Exercise details >>
Retype exactly what runs from the first line of the data to the line with "Rotate the page using rotate icon", keeping both of those lines and skipping pictures.

======== Supplied entries ========

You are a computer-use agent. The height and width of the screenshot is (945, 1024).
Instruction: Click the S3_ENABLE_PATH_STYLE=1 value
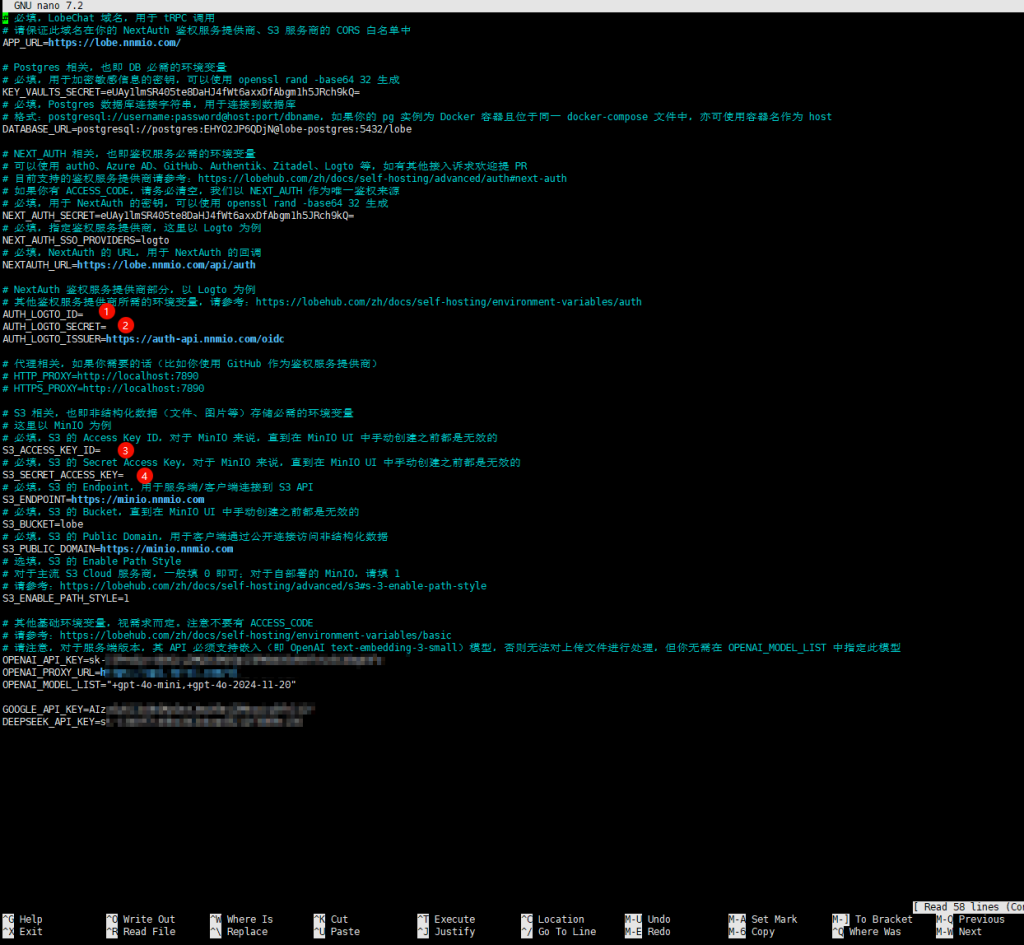point(125,598)
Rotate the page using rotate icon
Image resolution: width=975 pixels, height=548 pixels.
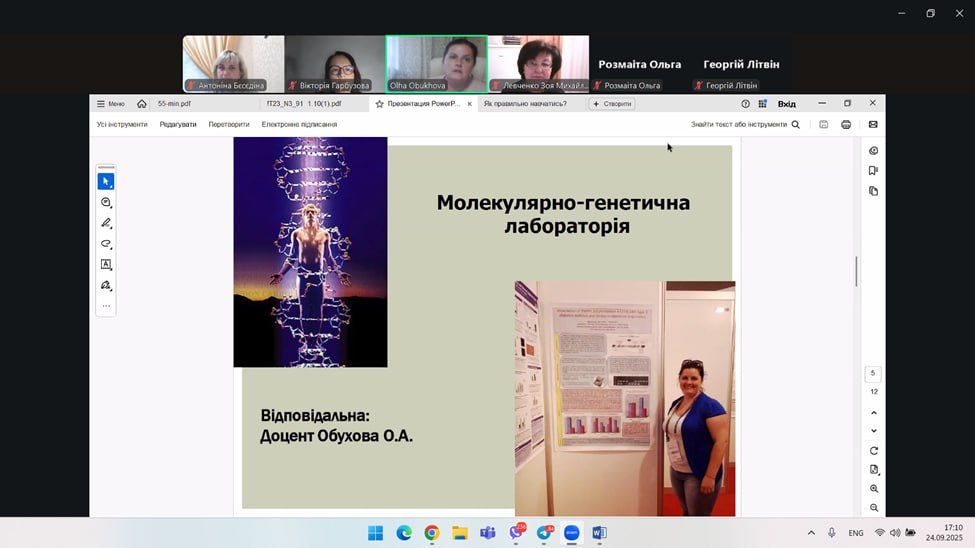click(874, 451)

========

Problem solution >>
You are a computer-use agent. The height and width of the screenshot is (945, 1024).
Instruction: Click the S3_ENABLE_PATH_STYLE=1 value
point(125,598)
Rotate the page using rotate icon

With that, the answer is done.